Why Mp3 is good, or: how I learned to stop worrying and love the lossy audio compression.
Long story short: the Mp3 is perfectly fine for music listening – as long as you don’t abuse its compression.
Wanna know the scientific details about it? Keep reading.
The basics: the concept behind the Mp3 standard
Human senses far from the perfect system everybody seems to assume are.
First of all: they’re strongly limited by our brain’s capacity to interpret signals brought by our “sensors” – meaning that, although we might be receiving a given data, it is not assured that we will be able to elaborate it successfully. To be aware of it.
In this case: sounds captured by our ears.
And second: our “sensors”, for evolved they might be, are of organic nature – therefore: imperfect. Fragile. Prone to irreversible wear (aging, for example).
Mp3 based its concept upon these 2 factors: why record everything, when we’re able to perceive only a part of what we hear?
In other words: Mp3 used the studies upon human hearing limits in order to cut away everything we are not able to hear – not much differently than when, long time ago, the 44.1 Khz frequency become the golden standard for audio sampling (we can hear till 20Khz. And, due to Nyquist theorem, the right sampling frequency is at least the double of the one we need to record).
By the way: the “studies upon human hearing limits” is a science, and it is called psychoacustics – a wildly interesting argument, about which you can read more in this well crafted Wiki article: https://en.wikipedia.org/wiki/Psychoacoustics
At this point, we already have answered the question about why Mp3 is very good: the lost data is something we wouldn’t have heard anyway – therefore, although lost, it won’t impair audio quality.

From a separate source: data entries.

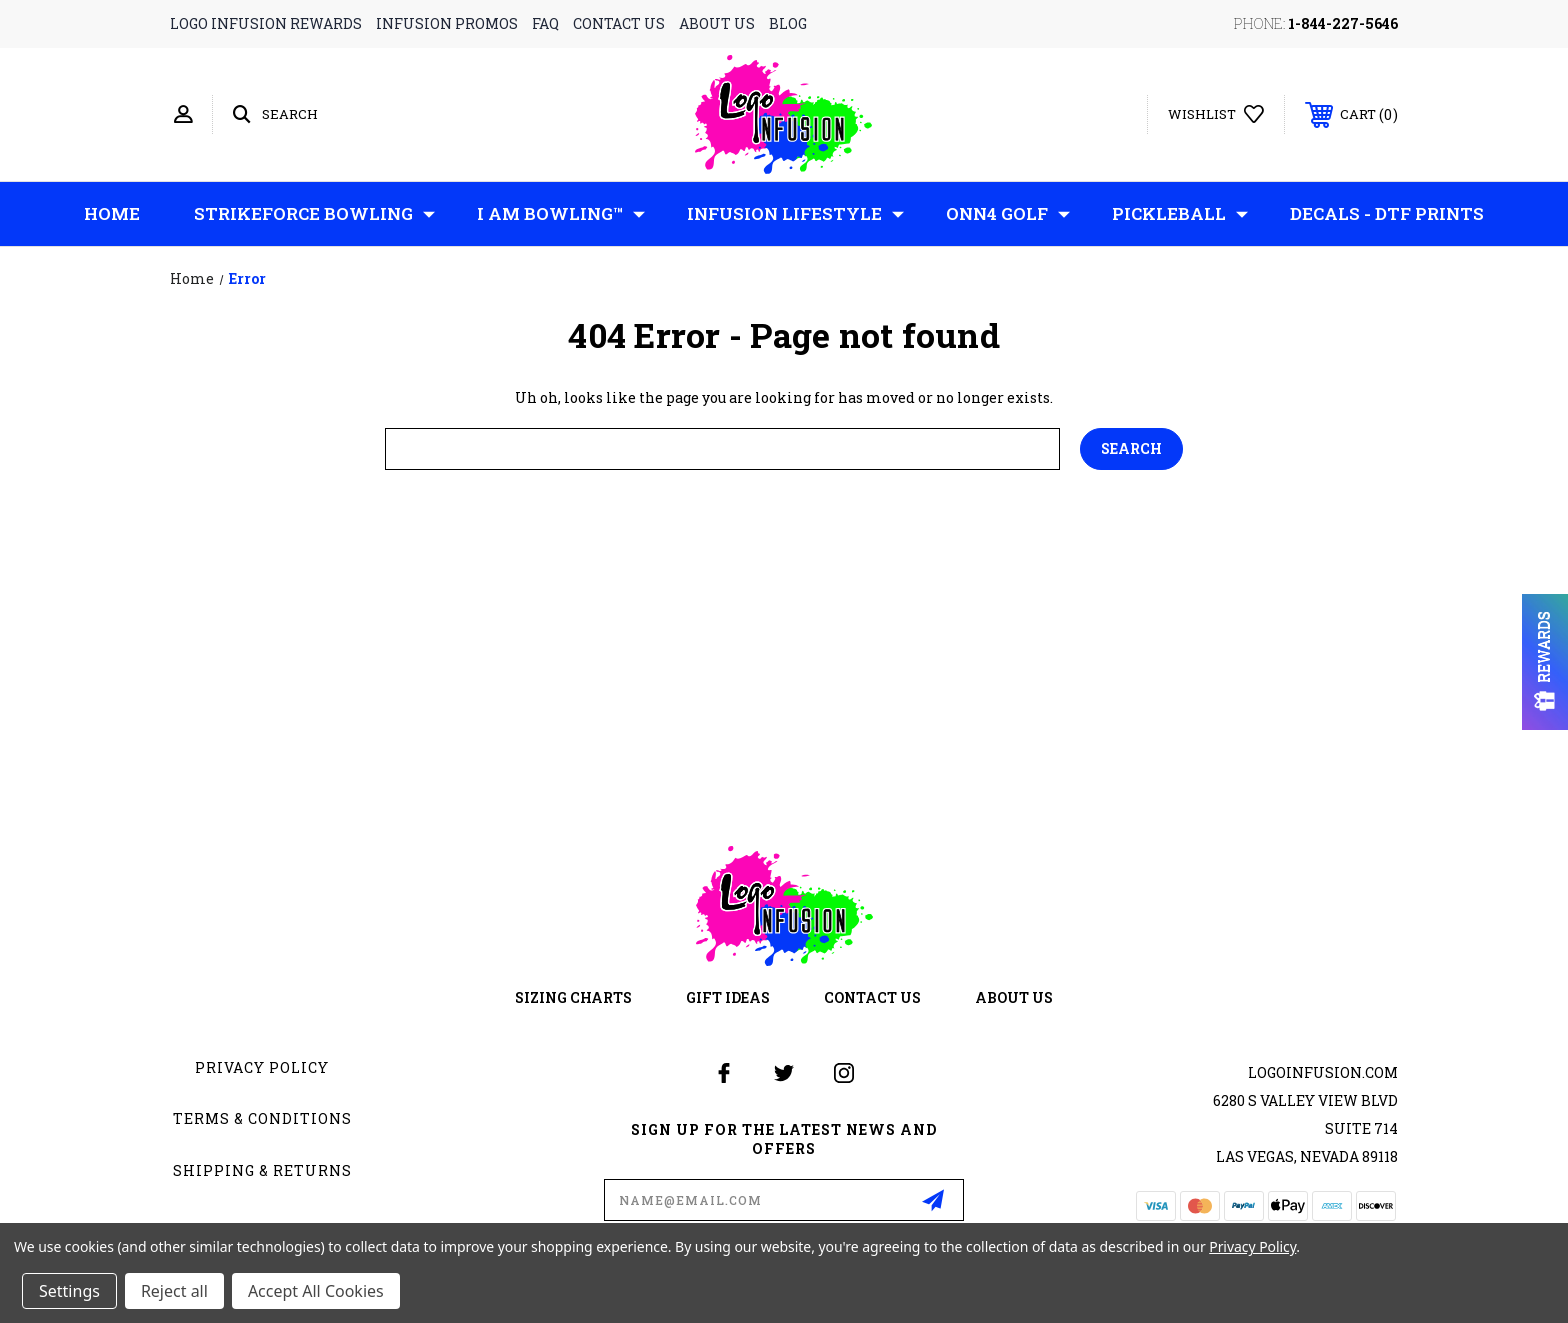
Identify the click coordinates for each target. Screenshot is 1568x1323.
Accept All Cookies (316, 1291)
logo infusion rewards (266, 23)
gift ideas (728, 997)
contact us (619, 23)
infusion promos (447, 23)
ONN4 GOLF (1008, 214)
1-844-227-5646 (1343, 23)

The technical part: how Mp3 works
The Mp3 was created with a complete list of all of our “auditory system’s weaknesses”, in order to spot what we are likely to not to hear in an audio track.

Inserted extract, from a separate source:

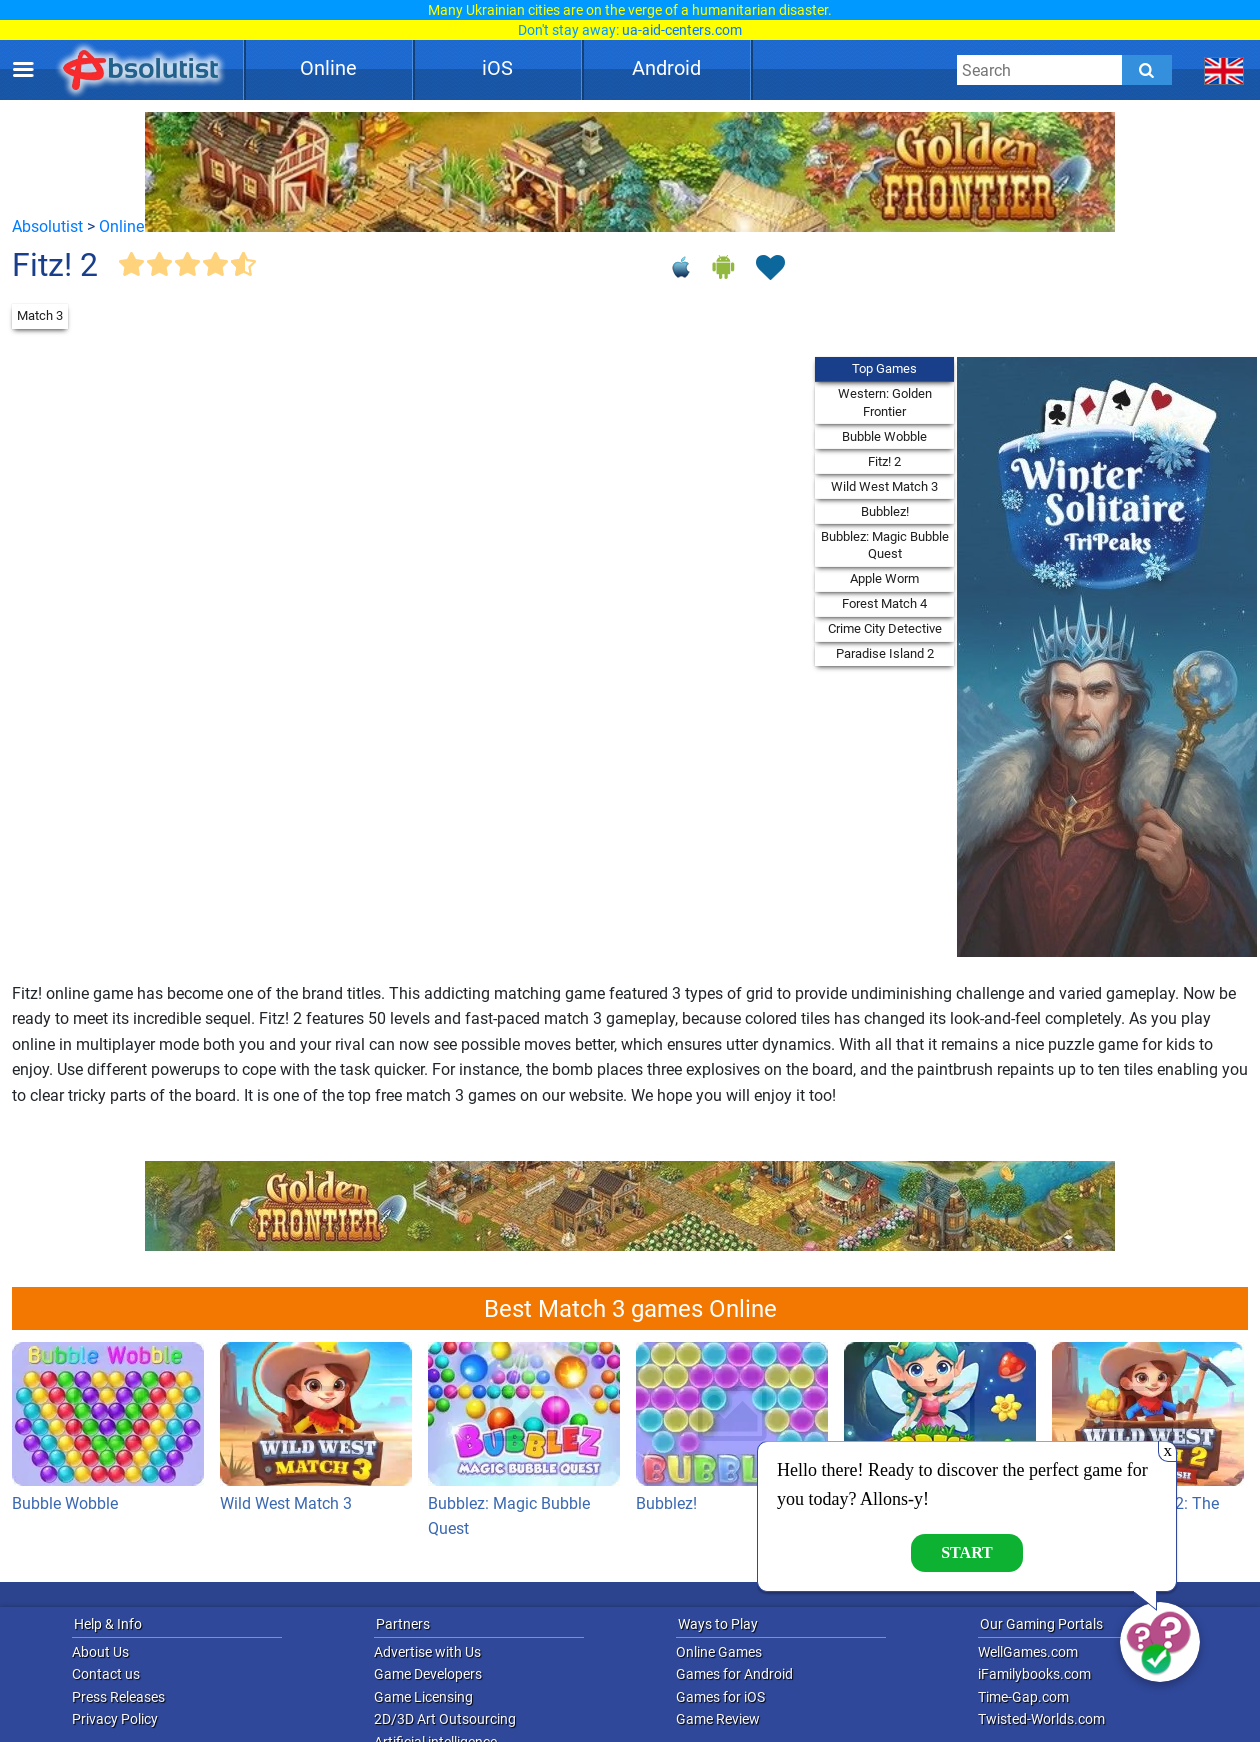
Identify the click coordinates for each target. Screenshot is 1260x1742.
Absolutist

The list is quite long and complex, and contains pretty interesting stuff like the auditory masking (about which you can read in this Wiki article: https://en.wikipedia.org/wiki/Auditory_masking). Who, in a very few words, is our inability to listen to two very similar sounds, both in frequency or time of happening.
Depending how hard we’d like to compress an audio track, the algorithm will erase more and more content. And, with very high compression rates, it will start erasing clearly audible data – although in a way that will optimize the most its loss.
The practical part: how to use Mp3 for music listening
First of all: the audio format is just a part of a longer “audio listening system” – in technical terms: an electroacoustic chain. All the elements involved in audio reproduction. Elements like cables, amplifiers, and speakers. And, long story short, with modern day’s excellent equipment, the only part of the electroacoustic chain who is still likely to ruin your listening experience is the final one: the speakers/headphones.
If you want professional quality, for high end listening purpose, 300KBPS is a good choice – although it’s something outside of 99,99999% Earth’s population possibilites: to hear music with this quality, you’re going to need a reference listening system (don’t know what it is? Read more about it here: https://lmkprod.com/guide-how-to-recognise-the-quality-of-an-audio-recording/ )
If you want maximum listening quality, for demanding genres like symphonic or Metal music, it is advisable to not go below 200KBPS.
If you need average listening quality, for less spectrally complex music (english for “music with quieter, less colorful instruments”) or casual listening situations (car, train, parties…), 150 KBPS is enough for your daily music listening.
The even more practical part: what’s better than Mp3
For cool it might be, Mp3 is still a lossy format: a little part of the auditory content will be irremediably lost – problem that we’ve solved with lossless algorithms. Nearly magical systems who, at the trade of higher CPU demand, will shrink your file with no quality loss.
I present you, dear reader, to the present and future of audio compression: the FLAC format.
FLAC compression format has quality level who matches an uncompressed format such as WAVE, but with a compression ratio up to 50% of its original size. Way bigger than the average Mp3, but with no quality loss whatsoever.
The price to pay for this? WAY more CPU demand. But not a big deal, with modern availability of calculation power.